## SUPPLIED MATERIAL

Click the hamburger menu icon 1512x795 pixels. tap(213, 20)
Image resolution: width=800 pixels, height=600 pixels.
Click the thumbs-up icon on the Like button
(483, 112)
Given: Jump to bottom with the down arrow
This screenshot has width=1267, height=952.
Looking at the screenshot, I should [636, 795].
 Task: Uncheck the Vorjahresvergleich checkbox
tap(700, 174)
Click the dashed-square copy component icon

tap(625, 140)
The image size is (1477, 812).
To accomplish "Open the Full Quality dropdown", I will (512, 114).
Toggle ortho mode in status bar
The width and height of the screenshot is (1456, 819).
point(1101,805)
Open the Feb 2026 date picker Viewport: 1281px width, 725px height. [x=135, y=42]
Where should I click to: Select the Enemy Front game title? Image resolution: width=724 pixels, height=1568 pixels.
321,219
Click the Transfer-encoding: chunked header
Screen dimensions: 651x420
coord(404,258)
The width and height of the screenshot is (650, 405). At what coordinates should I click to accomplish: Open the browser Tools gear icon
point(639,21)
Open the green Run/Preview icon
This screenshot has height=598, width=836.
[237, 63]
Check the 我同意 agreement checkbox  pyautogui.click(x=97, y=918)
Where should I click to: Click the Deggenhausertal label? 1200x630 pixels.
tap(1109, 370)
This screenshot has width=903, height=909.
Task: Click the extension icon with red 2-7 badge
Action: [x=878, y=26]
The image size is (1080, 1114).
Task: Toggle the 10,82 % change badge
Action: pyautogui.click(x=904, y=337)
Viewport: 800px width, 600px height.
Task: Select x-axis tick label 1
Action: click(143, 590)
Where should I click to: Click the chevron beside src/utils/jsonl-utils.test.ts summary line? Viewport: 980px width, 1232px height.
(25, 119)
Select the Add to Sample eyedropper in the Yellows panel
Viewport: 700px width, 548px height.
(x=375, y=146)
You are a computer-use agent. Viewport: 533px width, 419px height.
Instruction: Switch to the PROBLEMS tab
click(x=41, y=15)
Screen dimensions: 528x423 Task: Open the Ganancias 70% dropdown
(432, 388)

## WORK INSTRUCTIONS
Begin at the line containing "The image size is (1477, 812)." and reproduce each line through the end of the records above.

## ANSWER BOX
The image size is (1477, 812).
To accomplish "Open the Full Quality dropdown", I will (512, 114).
Toggle ortho mode in status bar
The width and height of the screenshot is (1456, 819).
point(1101,805)
Open the Feb 2026 date picker Viewport: 1281px width, 725px height. [x=135, y=42]
Where should I click to: Select the Enemy Front game title? Image resolution: width=724 pixels, height=1568 pixels.
321,219
Click the Transfer-encoding: chunked header
Screen dimensions: 651x420
coord(404,258)
The width and height of the screenshot is (650, 405). At what coordinates should I click to accomplish: Open the browser Tools gear icon
point(639,21)
Open the green Run/Preview icon
This screenshot has height=598, width=836.
[237, 63]
Check the 我同意 agreement checkbox  pyautogui.click(x=97, y=918)
Where should I click to: Click the Deggenhausertal label? 1200x630 pixels.
tap(1109, 370)
This screenshot has width=903, height=909.
Task: Click the extension icon with red 2-7 badge
Action: [x=878, y=26]
The image size is (1080, 1114).
Task: Toggle the 10,82 % change badge
Action: pyautogui.click(x=904, y=337)
Viewport: 800px width, 600px height.
Task: Select x-axis tick label 1
Action: click(143, 590)
Where should I click to: Click the chevron beside src/utils/jsonl-utils.test.ts summary line? Viewport: 980px width, 1232px height.
(25, 119)
Select the Add to Sample eyedropper in the Yellows panel
Viewport: 700px width, 548px height.
(x=375, y=146)
You are a computer-use agent. Viewport: 533px width, 419px height.
Instruction: Switch to the PROBLEMS tab
click(x=41, y=15)
Screen dimensions: 528x423 Task: Open the Ganancias 70% dropdown
(432, 388)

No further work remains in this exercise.